Si la plupart des professeurs ont le bagage suffisant pour que leurs cours soient d’un niveau technique satisfaisant, un bon enseignant se devrait de transmettre à la fois les techniques et l’esprit de l’Aïkido. Ce devrait d’ailleurs toujours être le cas, puisque le corps et l’esprit sont indissociables, ils sont comme la paume et le dos de la main, l’un ne peut pas exister sans l’autre. Comment dans ce cas enseigner les techniques sans parler d’esprit ?
Le mieux peut-être est de ne pas en parler mais de le faire sentir par l’énergie émise par nos mouvements. Je pense qu’une technique appliquée de façon relâchée, sans trop "déranger" le partenaire, donne une énergie particulière et fait beaucoup plus travailler notre esprit qui s’en trouvera beaucoup plus serein que dans le cas d’un geste ou, par exemple, on tentera de vous broyer le poignet.

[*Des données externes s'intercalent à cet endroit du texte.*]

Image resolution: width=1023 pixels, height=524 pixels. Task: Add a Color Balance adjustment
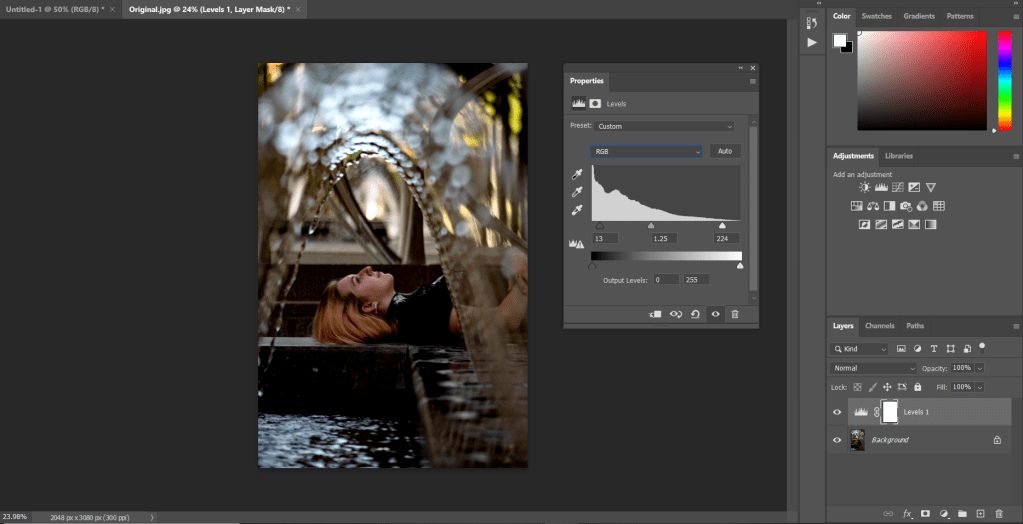(873, 206)
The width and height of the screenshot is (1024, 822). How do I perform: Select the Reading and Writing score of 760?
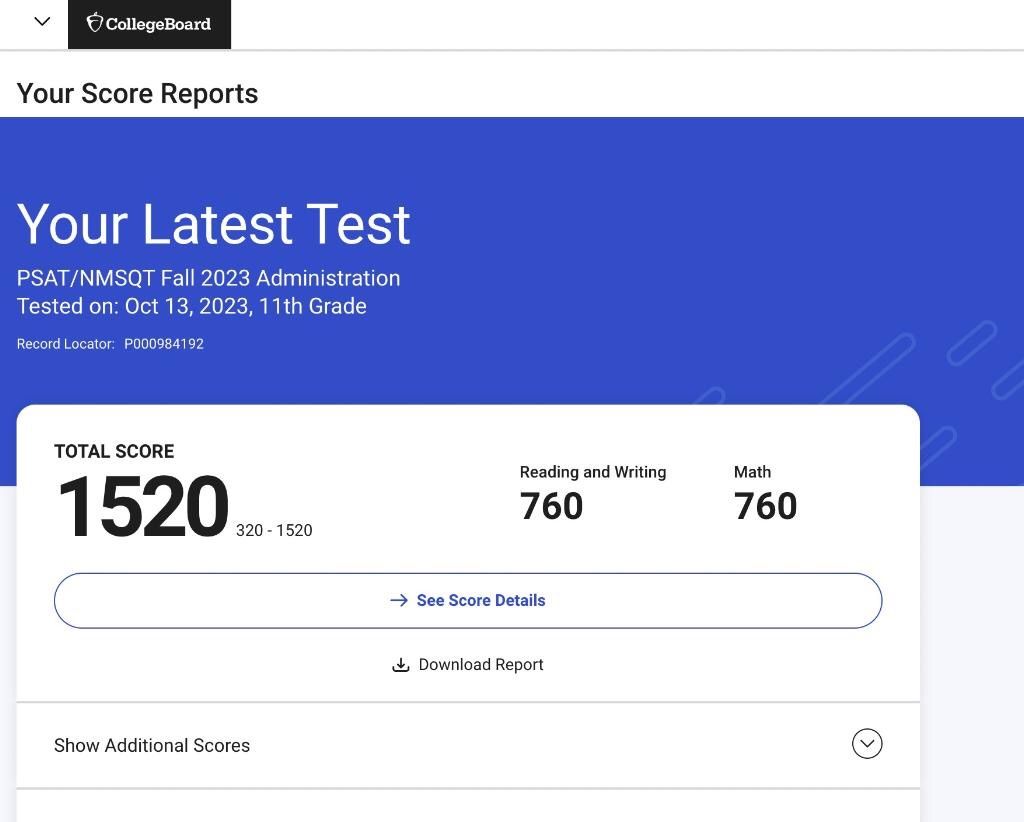pyautogui.click(x=551, y=505)
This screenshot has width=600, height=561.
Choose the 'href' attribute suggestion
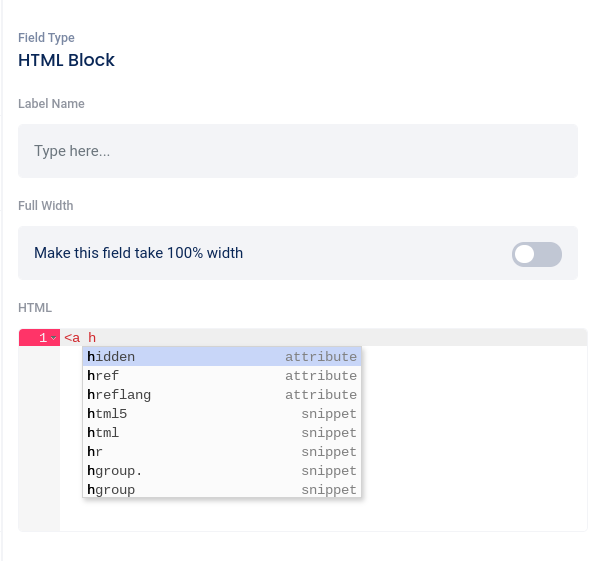(x=222, y=376)
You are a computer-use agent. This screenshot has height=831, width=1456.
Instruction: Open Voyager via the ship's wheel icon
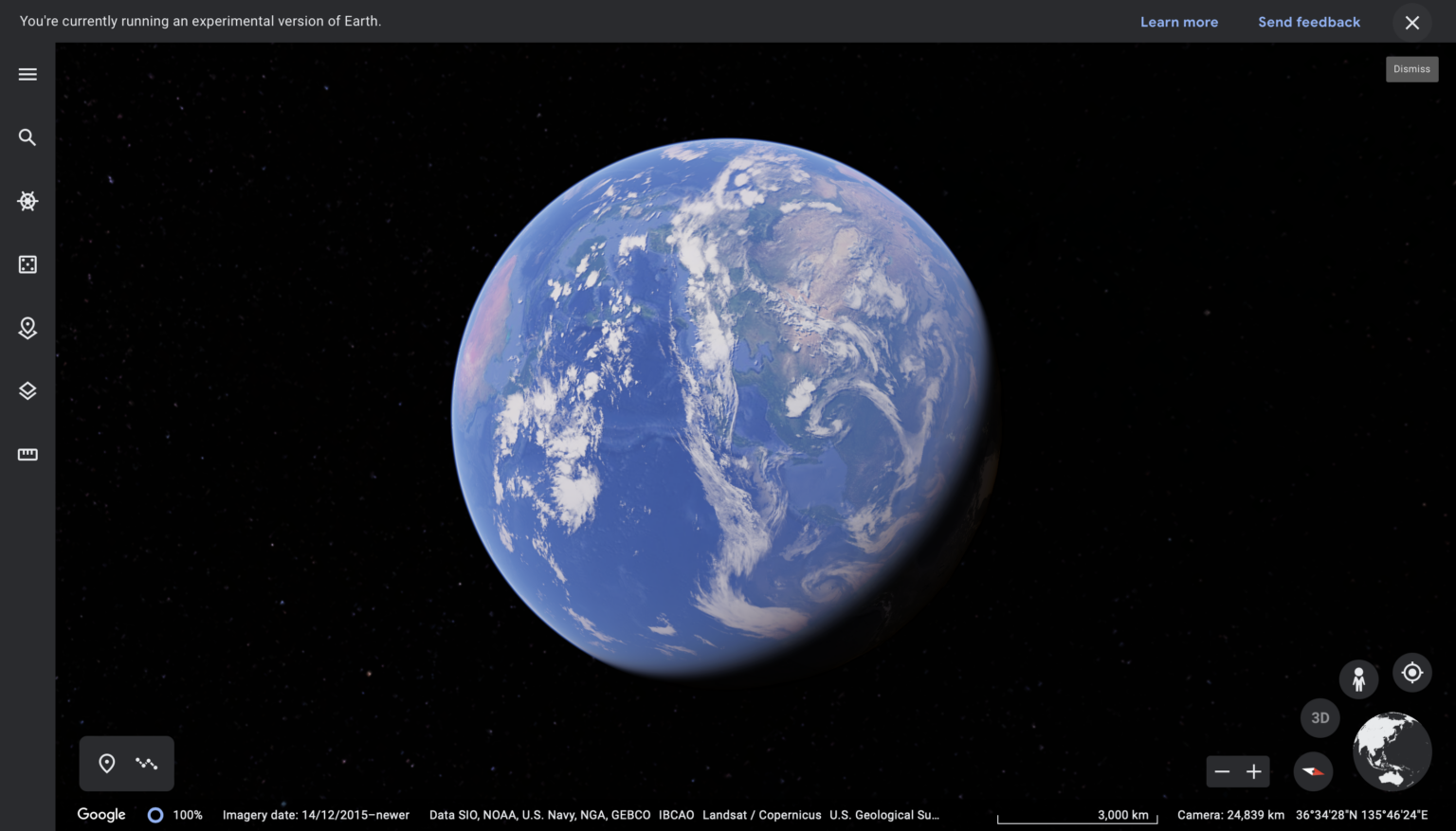click(27, 201)
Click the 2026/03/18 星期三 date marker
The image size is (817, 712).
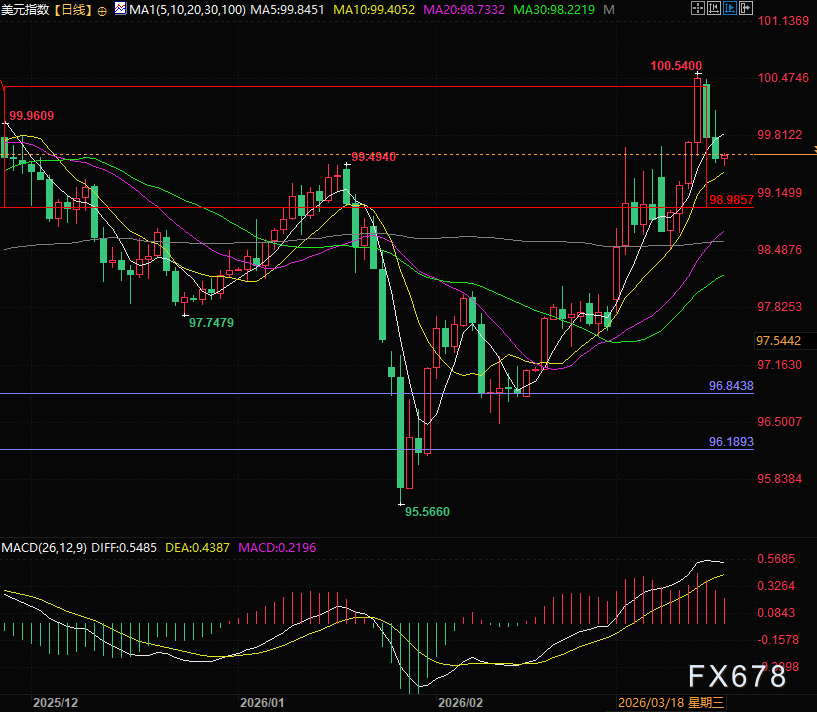[671, 703]
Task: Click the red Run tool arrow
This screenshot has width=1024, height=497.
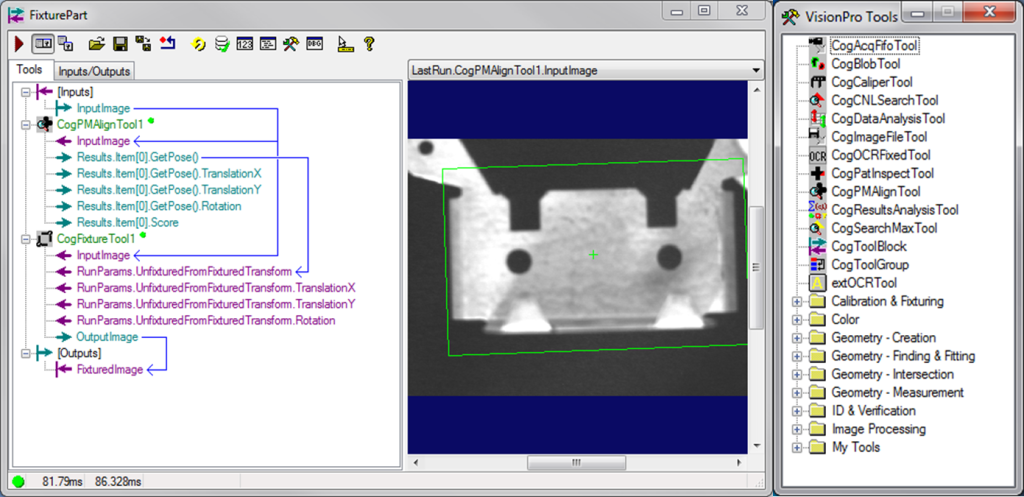Action: (19, 44)
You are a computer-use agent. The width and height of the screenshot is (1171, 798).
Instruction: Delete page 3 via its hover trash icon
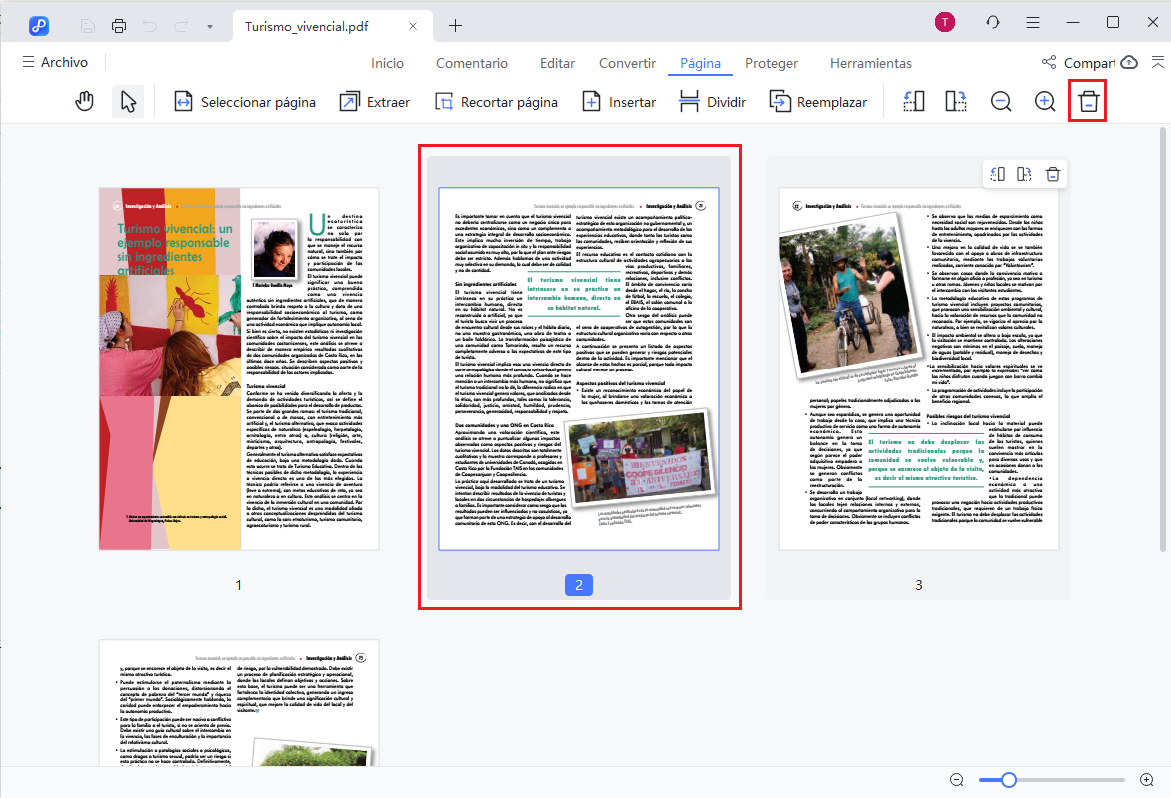[x=1052, y=174]
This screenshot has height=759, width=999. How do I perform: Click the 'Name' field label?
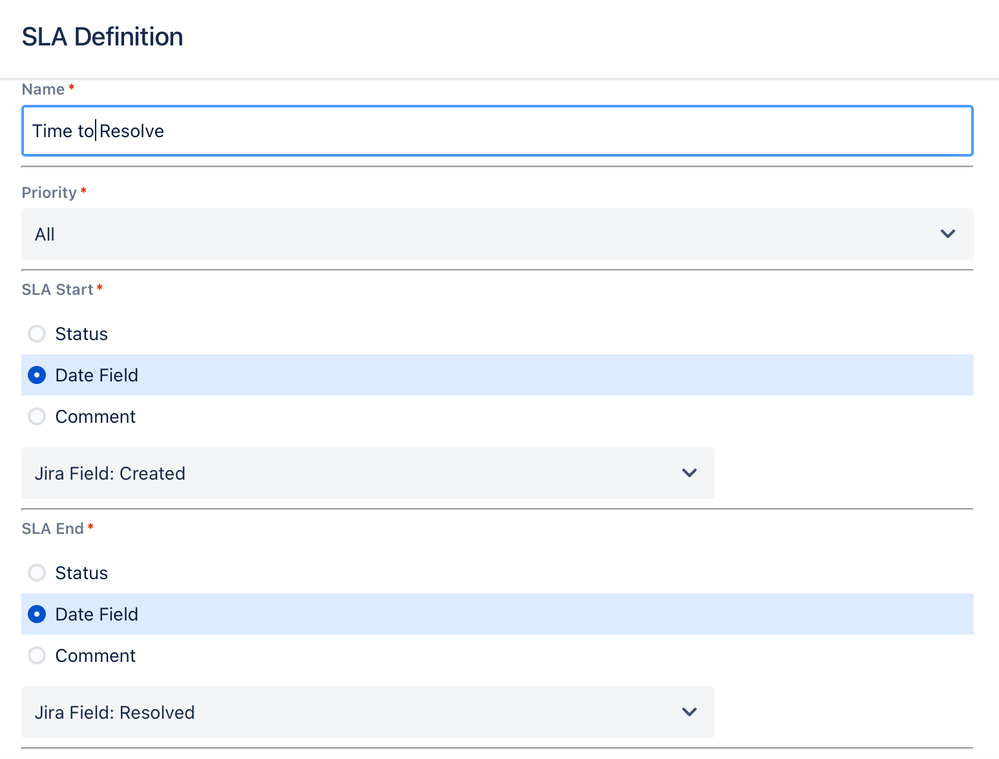[x=43, y=89]
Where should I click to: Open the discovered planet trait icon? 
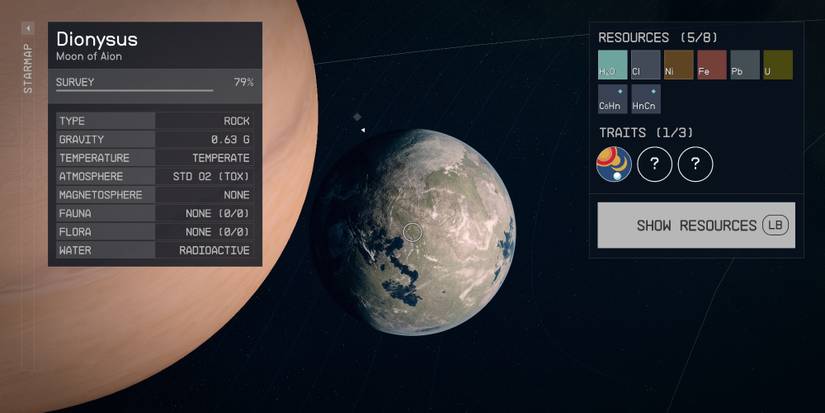coord(613,164)
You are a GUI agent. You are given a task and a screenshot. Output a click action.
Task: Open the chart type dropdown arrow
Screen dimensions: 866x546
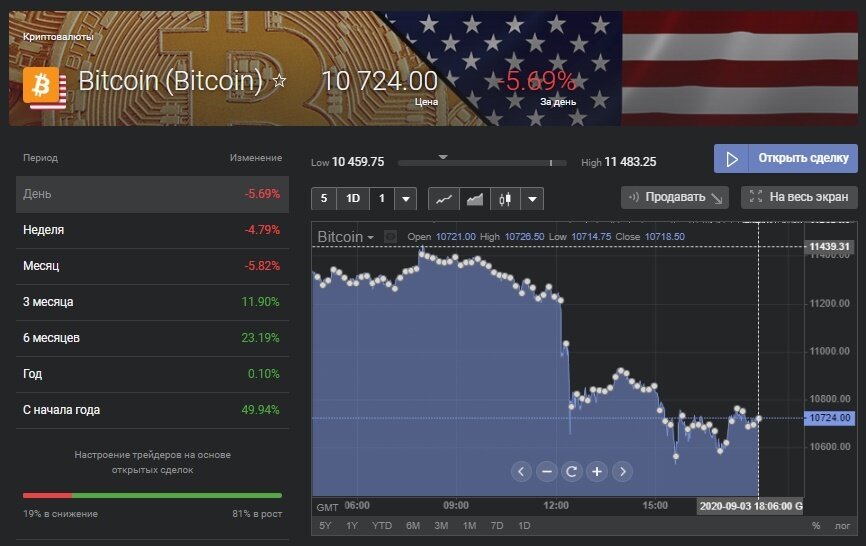tap(531, 198)
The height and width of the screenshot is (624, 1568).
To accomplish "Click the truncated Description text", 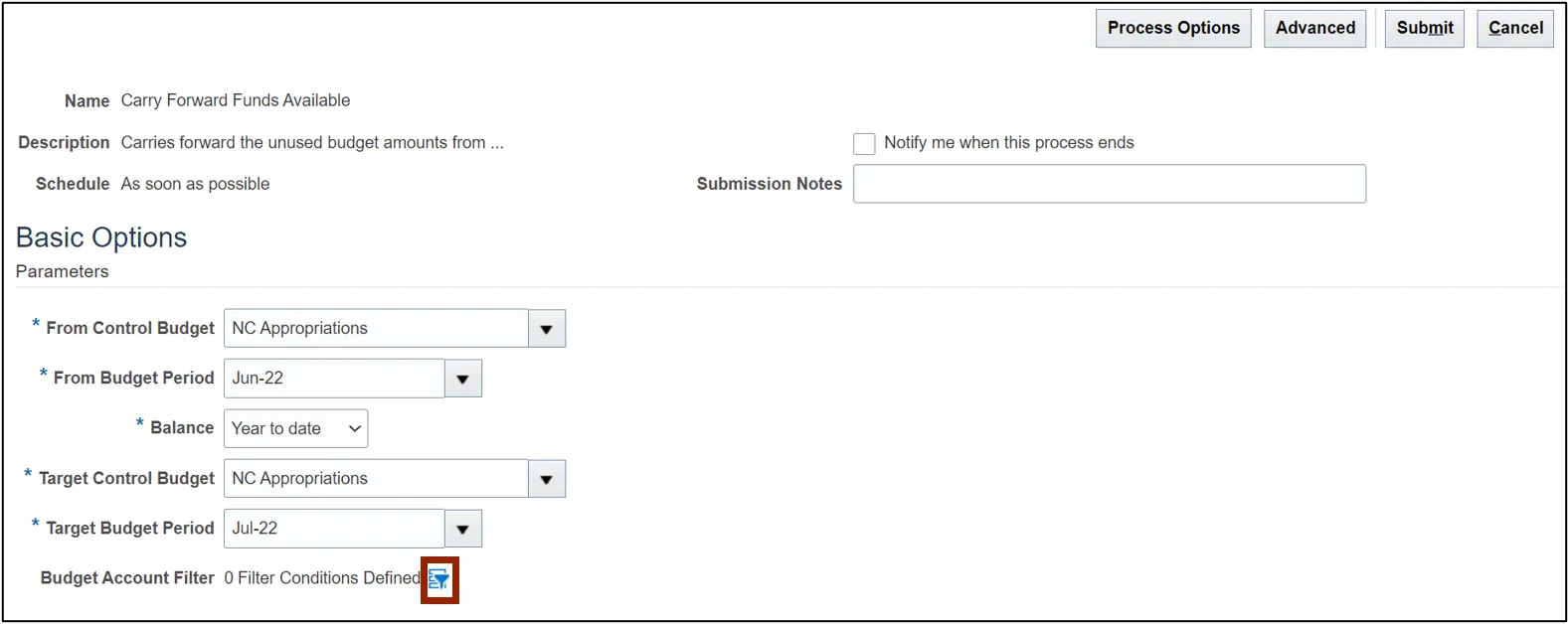I will click(312, 143).
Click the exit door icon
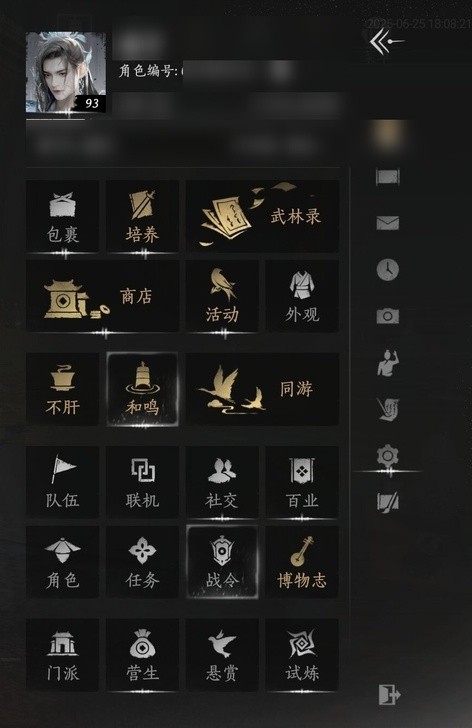 [x=389, y=695]
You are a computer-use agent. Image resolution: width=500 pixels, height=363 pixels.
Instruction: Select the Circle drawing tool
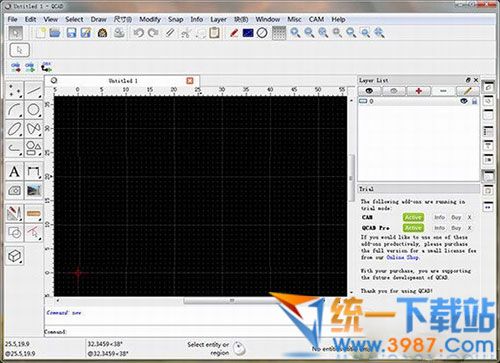(x=34, y=109)
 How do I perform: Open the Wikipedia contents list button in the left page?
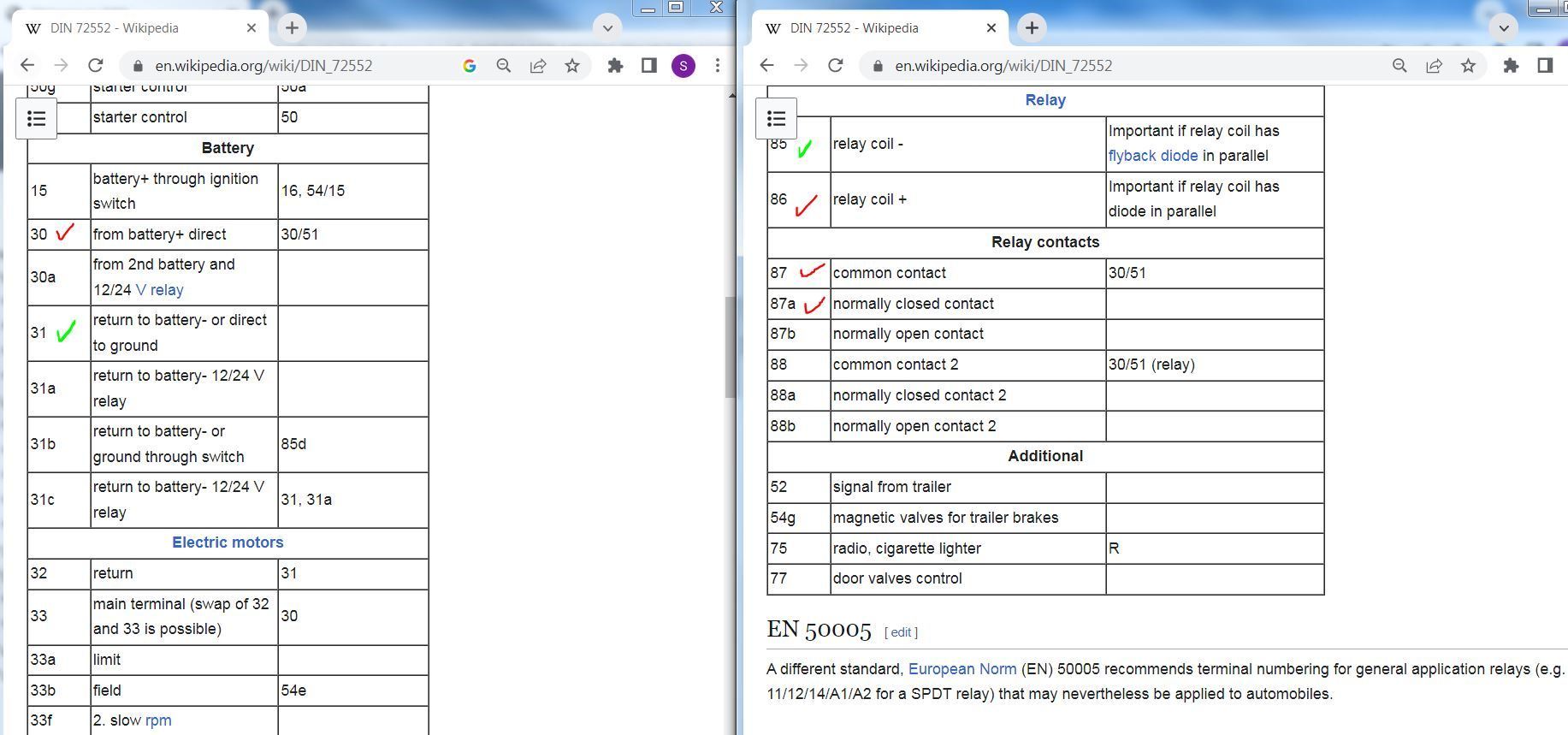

Cette forme de travail peut nous faire évoluer de belle manière car nous sortons de la confrontation physique.
Dès qu’il y a « conflit », il n’y a plus « évolution » mais bien « destruction ». Bien sûr, on pourra dire que ce n’est pas efficace, que c’est de l’ "aikido de pédés" (déjà entendu, si c’est vrai) mais c’est quoi l’efficacité finalement? Est-ce d’évoluer ou de détruire l’autre?
J’ai déjà souvent assisté à des cours et des stages au cours desquels le carcan « technique » était intéressant mais il manquait une étincelle que l’on perçoit chez quelques uns.
Dès que cette chaleur apparaît, un grand nombre d’éléments s’en trouve bousculé et des changements interviennent partout sur le tatami, ceci se distingue vraiment dans l’attitude de la majorité des pratiquants devenus plus souriants et plus ouverts.
A l’inverse, certains cours font parfois réfléchir tant les références philosophiques sont nombreuses, je me souviens en particulier d’une leçon (facturée 15€ par personne) dans laquelle le Sensei du jour nous décrivait par de grands gestes les influences des planètes et des marées sur notre Aïki…je n’y suis jamais retourné et je pense d’ailleurs qu’il a disparu de la circulation, peut-être emporté par une météorite ;o)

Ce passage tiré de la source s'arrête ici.